→ Work instruction: Show me every line in the listing that has the word "computer".

→ Records:
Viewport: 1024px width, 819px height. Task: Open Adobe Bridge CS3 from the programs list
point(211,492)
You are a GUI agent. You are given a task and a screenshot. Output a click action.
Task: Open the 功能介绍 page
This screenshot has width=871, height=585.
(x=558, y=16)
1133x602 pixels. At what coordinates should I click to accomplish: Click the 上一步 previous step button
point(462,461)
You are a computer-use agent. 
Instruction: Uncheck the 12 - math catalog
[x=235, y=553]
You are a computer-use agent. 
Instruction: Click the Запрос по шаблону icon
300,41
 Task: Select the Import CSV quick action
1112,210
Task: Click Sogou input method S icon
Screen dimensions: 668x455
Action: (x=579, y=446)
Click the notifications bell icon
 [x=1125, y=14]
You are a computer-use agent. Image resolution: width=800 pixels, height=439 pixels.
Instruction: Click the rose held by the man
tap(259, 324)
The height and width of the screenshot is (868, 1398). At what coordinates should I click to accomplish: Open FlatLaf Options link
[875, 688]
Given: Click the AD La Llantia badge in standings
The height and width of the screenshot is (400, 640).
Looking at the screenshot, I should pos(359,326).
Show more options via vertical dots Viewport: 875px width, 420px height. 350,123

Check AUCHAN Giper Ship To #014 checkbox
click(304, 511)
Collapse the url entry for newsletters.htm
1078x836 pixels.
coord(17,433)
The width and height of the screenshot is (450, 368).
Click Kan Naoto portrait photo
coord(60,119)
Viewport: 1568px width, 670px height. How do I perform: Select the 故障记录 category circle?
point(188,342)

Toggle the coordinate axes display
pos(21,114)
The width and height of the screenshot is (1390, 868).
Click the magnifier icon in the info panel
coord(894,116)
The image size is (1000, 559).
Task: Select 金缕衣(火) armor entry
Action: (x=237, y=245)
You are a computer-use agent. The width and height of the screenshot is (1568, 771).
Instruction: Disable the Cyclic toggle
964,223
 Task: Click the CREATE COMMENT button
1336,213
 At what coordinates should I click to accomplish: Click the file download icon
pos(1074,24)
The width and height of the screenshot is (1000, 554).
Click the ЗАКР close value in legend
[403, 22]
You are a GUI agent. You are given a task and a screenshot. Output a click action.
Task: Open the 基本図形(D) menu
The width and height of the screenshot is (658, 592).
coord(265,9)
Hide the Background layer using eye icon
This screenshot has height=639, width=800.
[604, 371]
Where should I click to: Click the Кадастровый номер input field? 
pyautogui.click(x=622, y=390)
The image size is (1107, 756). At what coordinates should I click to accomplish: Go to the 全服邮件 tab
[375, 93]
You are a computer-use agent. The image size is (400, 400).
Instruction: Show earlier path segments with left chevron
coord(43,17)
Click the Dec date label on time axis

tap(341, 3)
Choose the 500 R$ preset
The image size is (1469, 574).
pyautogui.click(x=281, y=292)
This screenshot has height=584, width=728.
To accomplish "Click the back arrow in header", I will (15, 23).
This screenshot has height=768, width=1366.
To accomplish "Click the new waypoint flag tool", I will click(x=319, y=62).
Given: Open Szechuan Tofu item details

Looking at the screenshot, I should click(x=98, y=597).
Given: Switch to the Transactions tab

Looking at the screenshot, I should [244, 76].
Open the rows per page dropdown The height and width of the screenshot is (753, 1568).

→ Written answer:
You are a computer-use agent. 
You are a computer-use agent. 
You are a computer-use agent. Image resolution: width=800 pixels, height=439 pixels.
You are a computer-use agent. The width and height of the screenshot is (1568, 771).
You are a computer-use agent. The image size is (400, 400).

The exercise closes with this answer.